I have a clone of the 48V 350W supply.
I was just playing around with it, and noticed that when I lower the resistance of the thermistor, the current output increases significantly. This seems like it may have been a design flaw? Here's what happens:
I turn it on, and it is outputting about 5.8 amps. This is less than the rated 7.3 amps because of the resistor mod I did. I added some resistors in parallel with the R31, until I got the desired output current. Now I point my heat-gun at the thermistor, and the fan turns on. When the fan turns on, the current jumps to over 8 amps.
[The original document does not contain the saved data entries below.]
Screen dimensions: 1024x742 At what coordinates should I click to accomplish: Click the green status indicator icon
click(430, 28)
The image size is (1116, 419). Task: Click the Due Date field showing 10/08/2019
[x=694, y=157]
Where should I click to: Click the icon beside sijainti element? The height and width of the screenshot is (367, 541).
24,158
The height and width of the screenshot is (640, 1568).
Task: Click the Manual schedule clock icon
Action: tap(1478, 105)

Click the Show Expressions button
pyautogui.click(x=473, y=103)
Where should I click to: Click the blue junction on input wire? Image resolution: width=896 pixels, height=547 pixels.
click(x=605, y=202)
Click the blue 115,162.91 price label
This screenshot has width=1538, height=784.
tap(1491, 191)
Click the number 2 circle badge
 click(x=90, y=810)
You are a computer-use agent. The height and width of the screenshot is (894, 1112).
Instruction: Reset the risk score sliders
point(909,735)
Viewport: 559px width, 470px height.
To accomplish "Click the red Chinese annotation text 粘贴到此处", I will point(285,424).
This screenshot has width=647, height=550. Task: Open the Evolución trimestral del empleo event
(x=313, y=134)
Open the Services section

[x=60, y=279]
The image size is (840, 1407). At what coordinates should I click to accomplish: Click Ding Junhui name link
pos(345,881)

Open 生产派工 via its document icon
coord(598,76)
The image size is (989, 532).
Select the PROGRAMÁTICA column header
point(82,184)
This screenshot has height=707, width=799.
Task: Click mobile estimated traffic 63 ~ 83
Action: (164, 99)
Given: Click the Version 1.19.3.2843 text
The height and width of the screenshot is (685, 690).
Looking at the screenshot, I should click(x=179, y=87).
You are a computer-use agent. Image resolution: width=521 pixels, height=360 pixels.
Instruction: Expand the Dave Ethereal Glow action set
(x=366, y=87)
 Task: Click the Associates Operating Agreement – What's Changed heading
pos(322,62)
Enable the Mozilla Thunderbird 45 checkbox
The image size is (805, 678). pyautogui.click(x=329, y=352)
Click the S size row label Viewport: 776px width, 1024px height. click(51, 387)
The same thing happens when I add a resistor in parallel with the thermistor, or if I short the thermistor out. Now it seems to me that if your powersupply is overheating, you want the fan to turn on. This is all well and good, and we can assume that it will work this way. I haven't tried it myself, and I'm afraid to, since I heard of someone's powersupply exploding out of box because the fan turned on too late. Anyway, even if the thermistor value is properly tuned to detect the heat before it gets too high, I foresee one big problem. As soon as the thermistor resistance reaches the threshold, the fan turns on and the current output... doubles?!. I think something is backwards here, and perhaps they wanted it to decrease current. If this is the case, perhaps replacing the thermistor with ... the other kind, the funky kind where the resistance increase with temp... maybe that would be a good idea. Who knows. Hopefully someone will find this useful.